男娃昏昏沉沉跟婆姨坐马车回家,路上吐了一路。好不容易到家,女子赶紧扶着男娃上炕躺好,叫春花打了盆热水,给男娃擦了把脸,又喂着喝了些茶水。安顿男娃睡好,女子去堂屋跟公婆拉了会儿话,才回屋洗洗躺下“好累啊。”女子心里好像踏实了很多“一切都是新的开始,没关系,只要有身边躺着的这个小男人相依相偎,一切都不是个事儿,没有过不去的沟沟坎坎。”

男娃这一觉睡得极沉,第二天中午酒才醒过来。醒来的时候,现躺在婆姨的被窝里,旁边的被褥不见了,他就晓得又出了甚事。他在被窝里赖了半天炕,深吸着婆姨好闻的女子体气,平复好郁闷的心情,从炕上起来,穿衣洗漱,坐在炕沿上呆。女子过来叫他吃饭,他一声不吭讪讪地跟着女子去了堂屋,吃过饭,喝过茶,感觉精神好了许多。他把女子拉进了书房,屋子里的摆设没什么新奇的,条案、桌子、柜子一应俱全。当脚地的桌子上铺着羊毛毡,条案上摆着文房四宝,一看就是写字画画的地方。屋子里多了一个博古架跟两个书架,对面地上立着一个大的,炕上立着一个小的,架子上摆满了书。炕上铺着寸长厚实的团花地毯,靠窗户摆着个比饭桌高一些的长条形平整小书桌,跟前还放着一个铺着软垫的方木墩子。窗台上摆放着一盆修剪得很自然的细小文竹,桌子上摊开放着一本书,跟一叠纸笺,一个墩实的根雕笔筒里随意插着几支钢笔、铅笔。男娃叫女子上炕坐在墩子上,拉过来个蒲团盘腿坐在一边说“瞅瞅我这儿咋样。打小我就在这屋念书写字,这是我的地方,爹娘我都不叫他们进来。往后这也是你的地方,你想甚时候念书就到这边来。你看我念的书多吧,你看上甚就拿上看。都是我跟爹这些年出门买回来的,老书、新书、报刊都有。”女子打开桌上摊开的这本,一看是徐志摩的《猛虎集》,就瞅了两眼男娃说“你平日里干些甚。”男娃乐呵呵地说“想干甚干甚呗。爹叫我多上心生意买卖上的事儿,我还是想多念点儿书,多走走、多看看。我喜欢自由自在的生活,爹也不强求,不太管我的事儿。你喜欢干甚。”女子漫不经心地说“也没什么,什么有趣就干点儿什么。我最喜欢的还是诗词歌赋,杂文小说,尤其是新体诗。戴望舒的诗最好了,徐志摩的也不错。咱生在如今这个乱世,才子佳人辈出,能行的人可多了。”男娃一脸神往地说“我想学学洋文。洋人的东西我感觉很新奇,人家想的、说的、写的跟咱不一样。如果有机会,能去海外看看就更好了。”女子说“你还心大得不行。洋人写的东西我看不太懂,想不明白,有空你跟我多讲讲。徐志摩跟林徽因不都去过洋人那儿吗,就从这两个人的故事起个头,跟我讲讲。”男娃说“我知道的也不多,都是道听途说,你就听个乐,不当真的。”他兴致勃勃地讲法国,讲英国,讲大革命,讲大宪章,讲香榭里舍,讲唐宁街。女子听着看着,觉得男娃的眼睛里时有光芒闪烁,觉得这个小男人着实不简单“瞅着他的言谈举止,称得上是满腹经纶,才情横溢。多年跟着爹走南闯北,也算得上是见多识广,学问渊博,自然非常人可比。这就是这辈子注定要相依为命的男人,感觉将将就就能行吧。”

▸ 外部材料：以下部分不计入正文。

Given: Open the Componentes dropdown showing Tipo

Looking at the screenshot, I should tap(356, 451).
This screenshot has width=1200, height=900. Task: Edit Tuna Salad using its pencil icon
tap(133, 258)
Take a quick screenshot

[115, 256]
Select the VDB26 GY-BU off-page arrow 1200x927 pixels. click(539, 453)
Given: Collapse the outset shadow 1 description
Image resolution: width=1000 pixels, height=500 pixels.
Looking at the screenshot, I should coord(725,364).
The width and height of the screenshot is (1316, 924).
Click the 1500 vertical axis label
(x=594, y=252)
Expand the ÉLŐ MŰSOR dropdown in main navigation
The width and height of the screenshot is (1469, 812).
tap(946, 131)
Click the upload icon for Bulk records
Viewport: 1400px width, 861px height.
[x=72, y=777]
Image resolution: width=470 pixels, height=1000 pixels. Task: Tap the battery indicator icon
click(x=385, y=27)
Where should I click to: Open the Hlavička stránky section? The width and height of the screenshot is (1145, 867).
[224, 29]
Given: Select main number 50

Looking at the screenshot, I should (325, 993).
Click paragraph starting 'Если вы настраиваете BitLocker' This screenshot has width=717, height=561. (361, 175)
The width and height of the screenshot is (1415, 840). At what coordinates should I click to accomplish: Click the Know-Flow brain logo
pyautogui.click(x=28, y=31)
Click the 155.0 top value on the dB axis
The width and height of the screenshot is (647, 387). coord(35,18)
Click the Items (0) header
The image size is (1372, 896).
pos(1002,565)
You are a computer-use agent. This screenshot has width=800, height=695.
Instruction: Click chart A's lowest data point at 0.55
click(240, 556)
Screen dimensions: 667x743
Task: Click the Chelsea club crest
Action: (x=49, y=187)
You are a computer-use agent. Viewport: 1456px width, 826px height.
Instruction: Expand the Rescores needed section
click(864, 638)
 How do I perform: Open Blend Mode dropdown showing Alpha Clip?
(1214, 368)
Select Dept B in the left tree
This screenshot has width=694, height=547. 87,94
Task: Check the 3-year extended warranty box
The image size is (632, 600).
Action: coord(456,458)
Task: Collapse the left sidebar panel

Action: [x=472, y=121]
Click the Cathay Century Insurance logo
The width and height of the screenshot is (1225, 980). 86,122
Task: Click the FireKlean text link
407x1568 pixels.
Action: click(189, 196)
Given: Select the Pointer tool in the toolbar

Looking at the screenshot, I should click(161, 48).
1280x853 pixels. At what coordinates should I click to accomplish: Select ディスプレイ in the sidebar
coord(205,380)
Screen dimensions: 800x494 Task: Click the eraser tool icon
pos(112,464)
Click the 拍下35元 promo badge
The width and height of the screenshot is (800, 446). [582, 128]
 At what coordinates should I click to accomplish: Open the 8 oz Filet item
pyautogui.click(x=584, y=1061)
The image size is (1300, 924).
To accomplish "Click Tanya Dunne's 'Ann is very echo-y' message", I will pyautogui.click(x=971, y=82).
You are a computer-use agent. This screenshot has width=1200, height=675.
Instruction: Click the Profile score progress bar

这几天,刘老爷子心里一直不踏实,惦记着成亲那天的事情。没过几天,刘老爷子就忍不住,跑亲家那儿去了。乔老爷子见了打趣道“呦呦呦,这才几天呀,就跑我这儿来告媳妇的状来了。兰子惹啥事了,还劳您大驾跑一趟。”刘老爷子讪讪的说“没有的事儿,兰子好着呢,知书达礼,可懂事了。哪象你个老骚情,整天没个正形。今儿个上门有正事跟你讨教讨教。”他把成亲那天的事儿学说了一遍,乔老爷子哈哈大笑“是你忘性大,还是揣着明白装糊涂。前几天捐款抗战,咱两家不是抻了个头吗。这是人家会来事儿,还人情来了。你没放在心上,人家可上心了,派人过来送礼。一来还了人情,二来立了威。把你的小心思放肚子里吧,没甚事。既然来了,就坐稳了,咱哥俩好好喝两盅。这次亲事办得红红火火,小两口也和和美美,我就放心吧。”刘老爷子笑咪咪地说“行,老哥哥都说了,那就恭敬不如从命。”乔兰娘晓得掌柜的脾性,早就准备好。她听掌柜了话,就叫小莲端上几个凉菜,一壶酒“大冬天,都是现成的。你俩慢慢吃,我去厨房瞅瞅,看再弄点甚好吃的。”两人喝高兴了,又拉了半天话,才起身下炕。马车早准备好了,在门口候着。老两口把亲家送上车,才回屋休息。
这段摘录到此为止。